Does this language have some kind of assessment for working in a classified environment? I am trying to determine the eligeability and I have not been able to find anything as of yet. I see memory safe languages are recommended, but Julia is not named in any of the CISA/NSA/FBI lists of approved languages. Thanks!
Most likely it does not have this kind of assessment. Try to get it assessed. But I have no idea who is usually doing such an assessment, and who pays for it.
No. NIAP certifies commercial IT products, not programming languages used to make them. There is no list of American government-approved languages. You’re talking about a recent cybersecurity recommendation to shift to memory-safe languages, which:
- cannot address many security issues. For just one example, Python and Ruby are explicitly named as memory-safe, and those have
evalor similar functions that allow easy source code injection, no memory vulnerabilities needed. Julia is in the same boat. - have exceptions to eliminate redundant safety checks or implement safe operations in the first place. Notably, Rust strictly delineates this on the language-level with
unsafe. Julia has plenty of ways to opt out of default memory safety, like@inbounds. - vary wildly in memory safety features. For example, eliminating data races could be anywhere from guaranteed to opt-out to opt-in. Julia is in the latter half of that spectrum.

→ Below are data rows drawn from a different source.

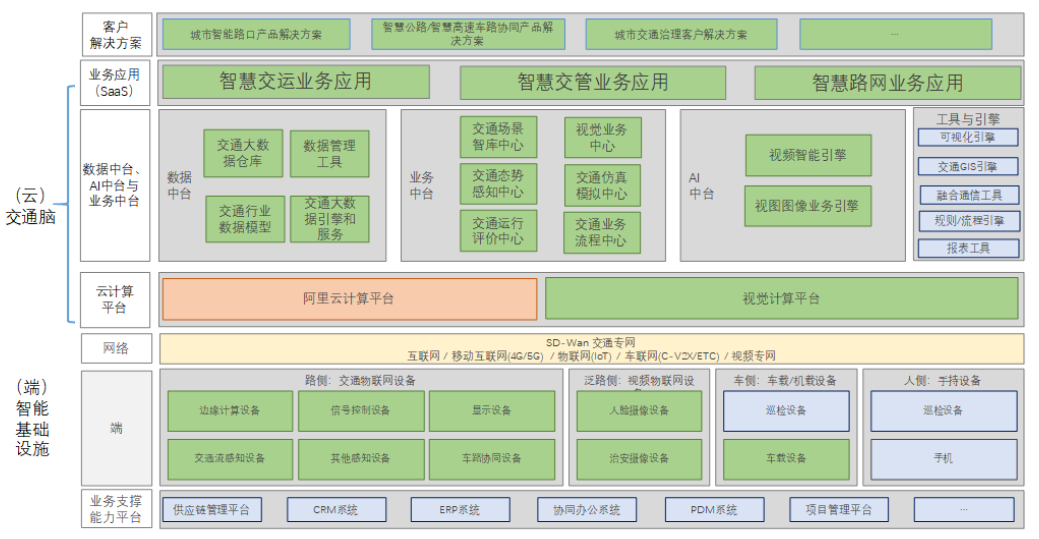Select the 视频智能引擎 box
Screen dimensions: 1039x539
pos(808,155)
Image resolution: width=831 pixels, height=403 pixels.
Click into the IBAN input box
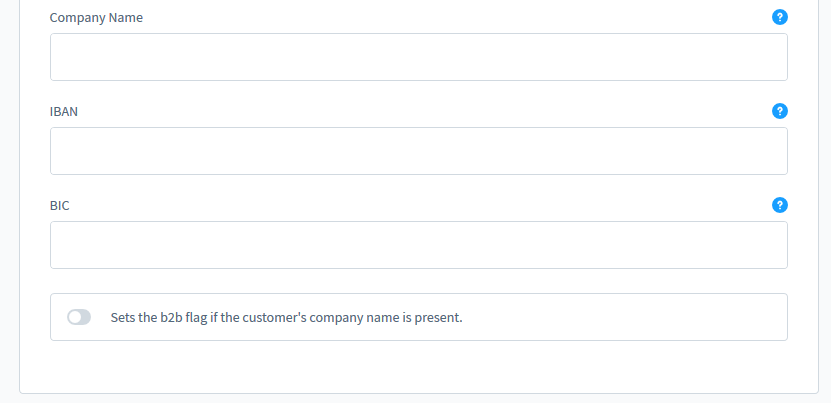tap(419, 151)
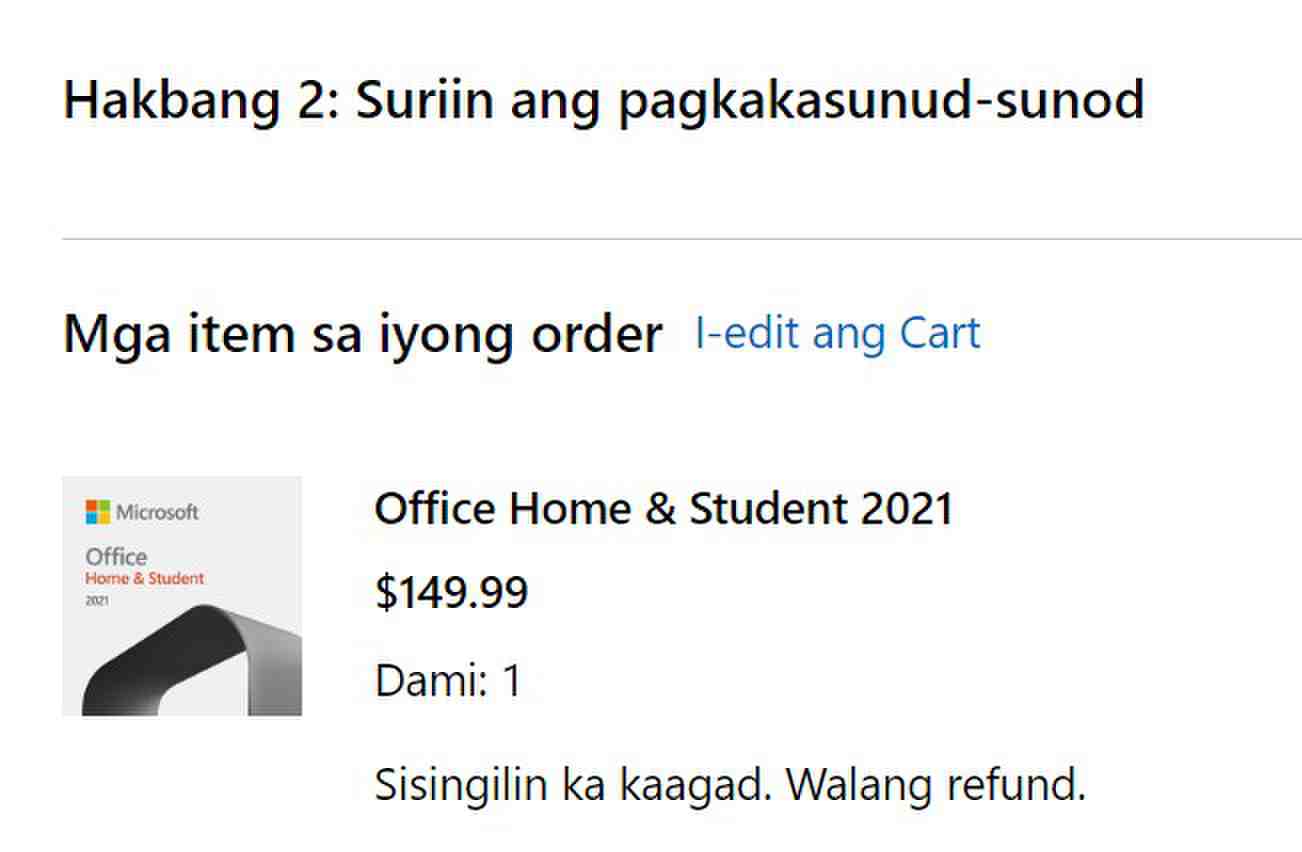Click the red Home & Student box label

pyautogui.click(x=144, y=578)
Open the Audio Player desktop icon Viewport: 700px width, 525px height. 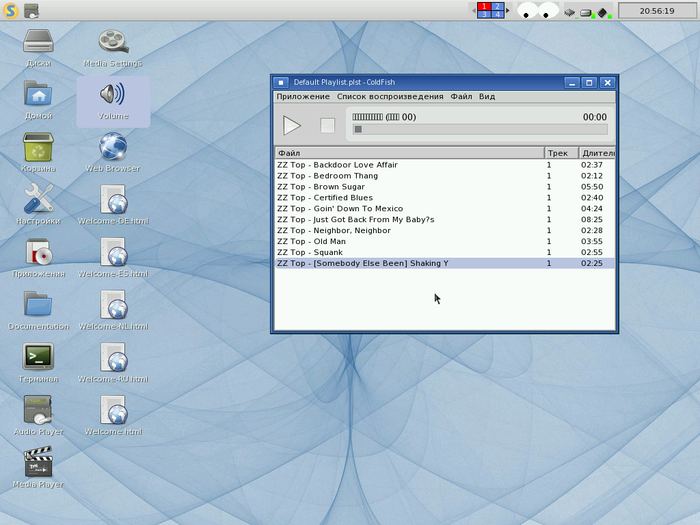pyautogui.click(x=38, y=411)
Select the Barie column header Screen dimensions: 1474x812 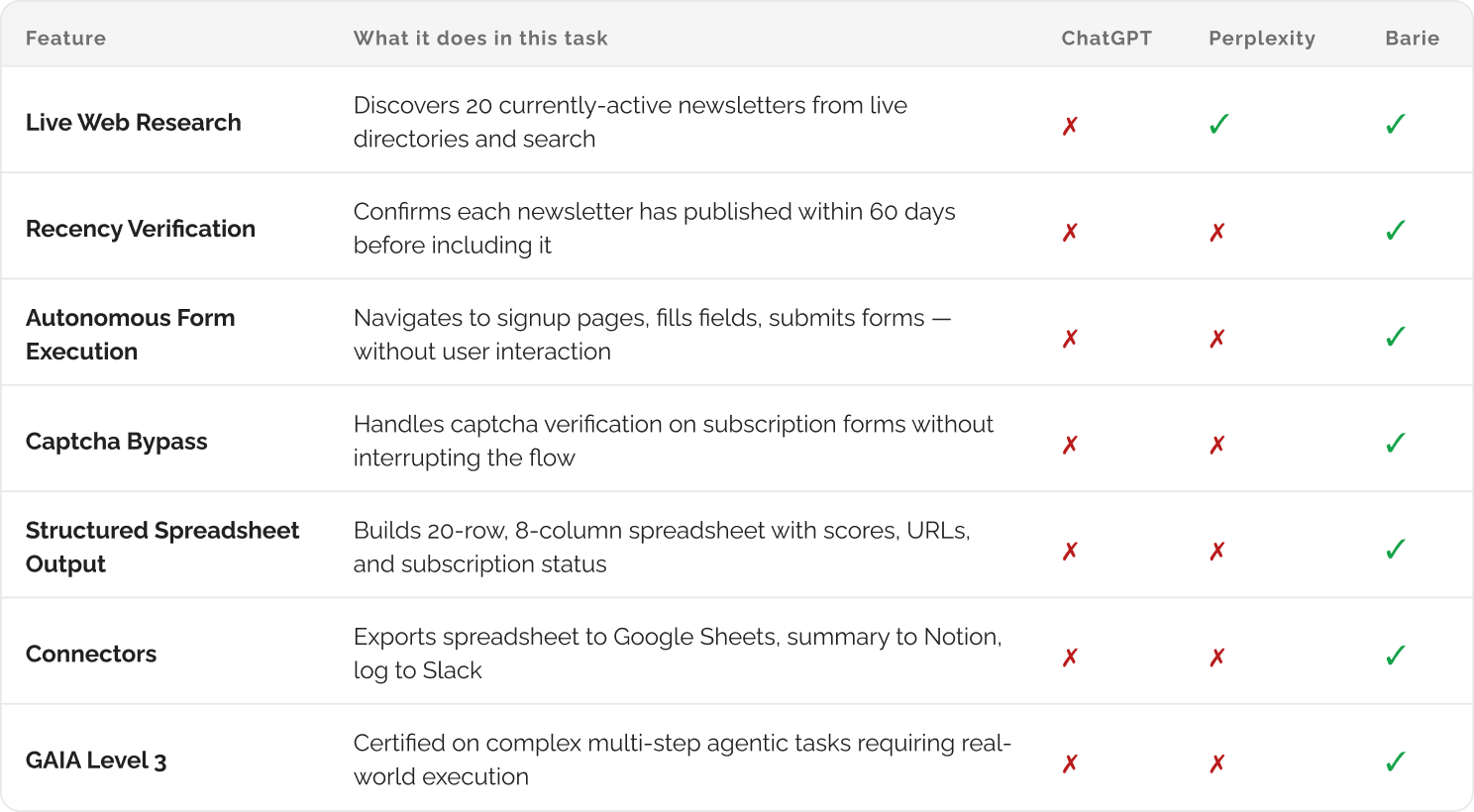point(1412,39)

- aren’t mandated. Notoriously memory-unsafe languages like C and C++ are still allowed, especially as dependencies for more convenient memory-safe languages including Julia. Porting everything is explicitly discouraged on occasion.
There’s no replacement for static analysis and tests. Languages just vary what needs to be verified and how often. Memory safety features are only one broad factor and can be outweighed by the availability of security assessment tooling.
I think the information you are looking for would come from JuliaHub (the company) since they would need to have the certifications to work with government agencies. I imagine they have some assessments just based on the groups listed on the JuliaHub customer page. Poking around the JuliaHub website, or a short email to them, would probably answer most of your questions.
Thank you, I will try there!
Julia is arguably as memory-safe, or more, than Python (or most languages, likely Ruby too), assuming you run as:
julia --check-bounds=yes
[If you don’t do that, it’s still more memory safe than C or C++. Just you trust the programmer to not opt out of the safety for speed, which is done selectivity in Julia, unlike C or C++, sort of more like Rust.]
Which gives same default as Python an Java etc.
Python relies much more on calling fast code another languages, e.g. unsafe language like C. That’s also possible in Julia with e.g. ccall keyword (and happens with _jll dependencies). Even memory-safe languages like Rust allow that in unsafe regions.
When you call other languages (in Julia with ccall or indirectly do that, with dependency code, usually _jll), e.g in C language, then you rely on that code, i.e. it’s no more safe than that (trusted, but potentially buggy) code.
I would find this a very ambitious position to defend, and I would not recommend advertising the language this way.
Why though? Maybe the more part is too ambitious, but what about saying it is as memory-safe as Python?
because I think it is much easier to encounter unsafe memory access in julia than it is in python.
A non-default flag specifically for ignoring @inbounds has no equivalents in Python or Ruby, so the comparison is more of an opinion. A Pythonista could just as easily use the same facts to argue that base Python doesn’t let you shoot yourself in the foot with @inbounds, that the unsafe stuff is in other languages where it belongs (two-language solution).